No albergues duda alguna, las cofradías y sus «salas de máquinas», son un lugar inmejorable para saborear esta miel plácida de la ciudad cuando se entrega al verso suelto de su cotidianidad, que es la Cuaresma. Desconociendo cuál es la fuerza motriz que nos empuja, iremos en busca de su poderío interior, surcando la penumbra de sus mismas calles pero enaguadas de olores nuevos, quién sabe si de torrija o de incienso extraviado en el atrio de algún templo. Irás con pausa, sin prisa, así lo has dejado dicho en casa, que no te esperen a la hora de acostar a los niños, porque el amor al prójimo y la generosidad son huellas que hay dejar estos días en las casas de hermandad con pisada firme.

Abre bien los ojos. La Cuaresma está ahí, también en los detalles más prosaicos. En un fogonazo de luz, en una caricia del silencio. La Cuaresma anida en tu corazón predispuesto a fundirse con la estrofa de un Salmo, con la geometría efímera de un altar de culto o en la mirada conmocionada del hermano por el recuerdo del ausente. Ve sin prisas, cuélgate la medalla de la quietud y goza, goza sin límite del olor a túnica que desprenden las perchas, de la sonrisa del niño que abraza el macho de cartón o de la ilusión renovada de ese abuelo que se te acerca a retirar las papeletas de sitio de sus nietos.

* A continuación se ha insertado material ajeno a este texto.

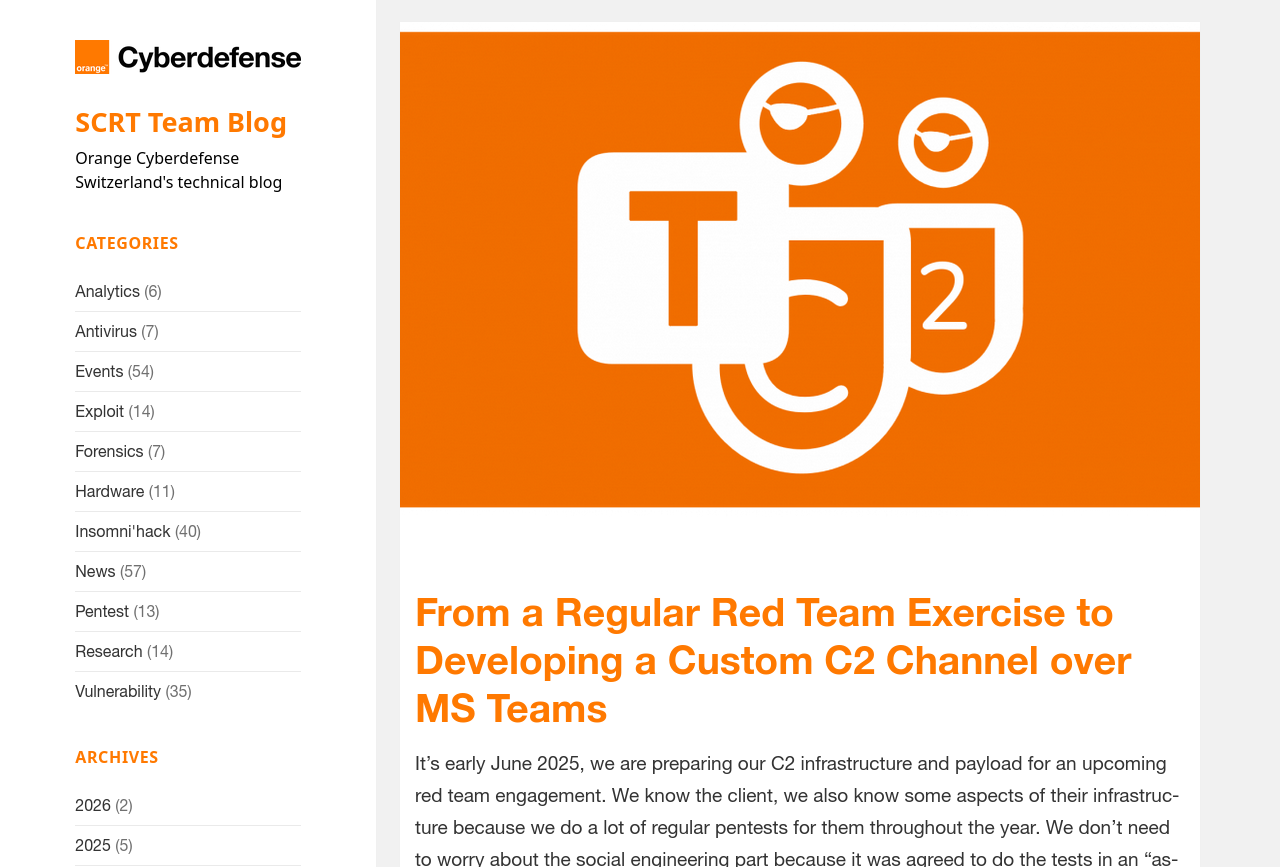Click the Orange Cyberdefense logo

click(x=187, y=57)
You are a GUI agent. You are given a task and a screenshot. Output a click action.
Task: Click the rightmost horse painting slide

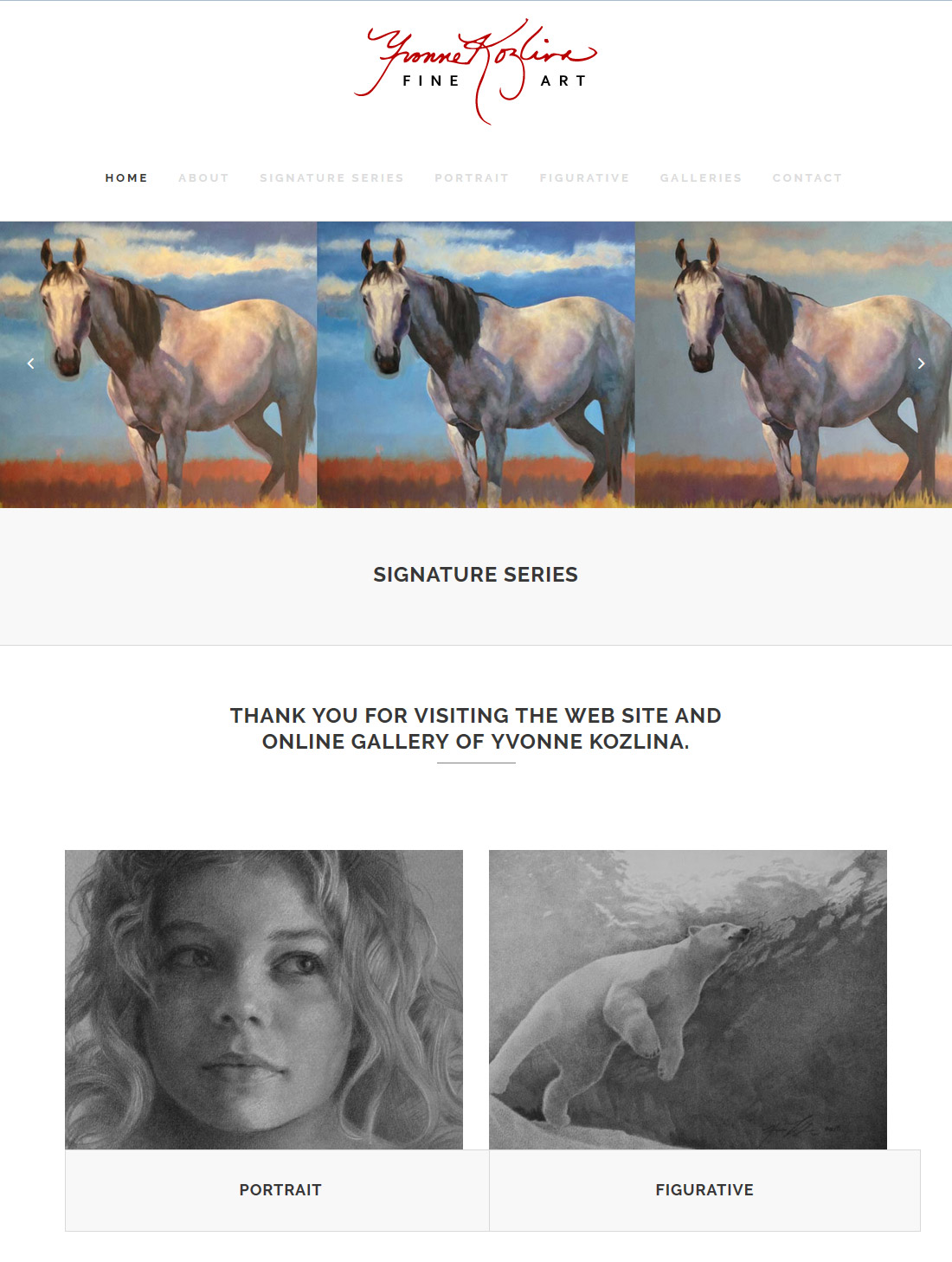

Hace tiempo te aprendiste como yo «a pies juntillas» aquello del «tiempo de la espera» aunque no me niegues que, últimamente, nos hemos enturbiado los ojos desvelándola, revelándola, sucumbiendo al mal hedonista de la inmediatez. Si la Semana Santa se precipita como un atracón de oro, de luz y sangre, la Cuaresma es un presentimiento que debe desmadejarse pacientemente como un poema de sedas, encajes y cera fundida. Cojámosla por las puntas y transfiguremos la ciudad con la magia de sus siglos, aguardando el diluvio de luz que vendrá irisado de palmas curvas. A «velocidad de óleo» como escribiera Carlos Herrera. Ahora es el momento de apagar el «smartphone», encender los ojos, y concederle tiempo al Tiempo. Porque allí hallarás su verdad. La verdad desnuda de esta Cuaresma.